U.S. coronavirus updates

Data: The Center for Systems Science and Engineering at Johns Hopkins; Map: Andrew Witherspoon/Axios. This graphic includes "probable deaths" that New York City began reporting on April 14.

The CDC is warning of potentially "aggressive rodent behavior" amid a rise in reports of rat activity in several areas, as the animals search further for food while Americans stay home more during the coronavirus pandemic.

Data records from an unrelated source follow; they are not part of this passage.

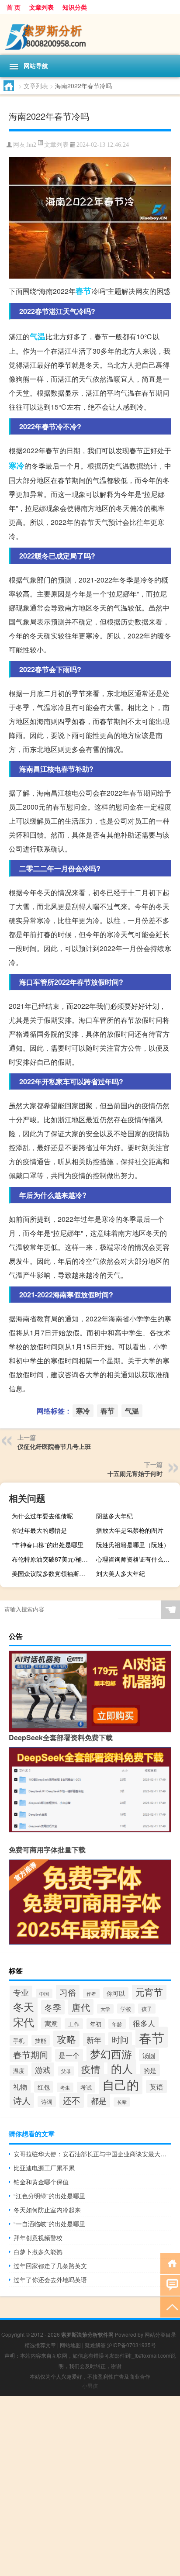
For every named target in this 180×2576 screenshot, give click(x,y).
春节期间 (30, 2054)
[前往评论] (170, 2284)
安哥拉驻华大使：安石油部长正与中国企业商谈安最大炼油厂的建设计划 (92, 2153)
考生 (65, 2087)
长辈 (122, 2102)
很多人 (144, 2023)
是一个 (69, 2055)
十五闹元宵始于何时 (135, 1473)
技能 (40, 2040)
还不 (71, 2100)
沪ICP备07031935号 (131, 2344)
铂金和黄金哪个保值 (41, 2181)
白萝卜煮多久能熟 (38, 2251)
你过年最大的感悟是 (39, 1530)
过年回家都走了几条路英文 (50, 2265)
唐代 (81, 2007)
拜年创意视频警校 (38, 2237)
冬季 (53, 2007)
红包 (44, 2087)
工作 (74, 2024)
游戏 (43, 2069)
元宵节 (149, 1991)
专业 (21, 1992)
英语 (156, 2086)
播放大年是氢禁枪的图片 (129, 1530)
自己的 (120, 2084)
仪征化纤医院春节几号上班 (54, 1446)
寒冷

By the numbers: More than 97,700 people have died from COVID-19 and over 1.6 million have tested positive in the U.S. Over 366,700 Americans have recovered and more than 14.1 million tests have been conducted.

World coronavirus updates

Data: The Center for Systems Science and Engineering at Johns Hopkins; Map: Axios Visuals

Japan's economy minister outlined plans on Monday to end the nationwide state of emergency as the number of new novel coronavirus cases continues to decline to fewer than 50 a day, per Bloomberg. Japan has reported 16,550 cases and 820 deaths.

By the numbers: Over 5.4 million people have tested positive for the virus as of Monday, and more than 2.1 million have recovered. The U.S. has reported the most cases in the world (over 1.6 million from 13.7 million tests). The U.K. is reporting over 36,800 deaths from the coronavirus — the most fatalities outside the U.S.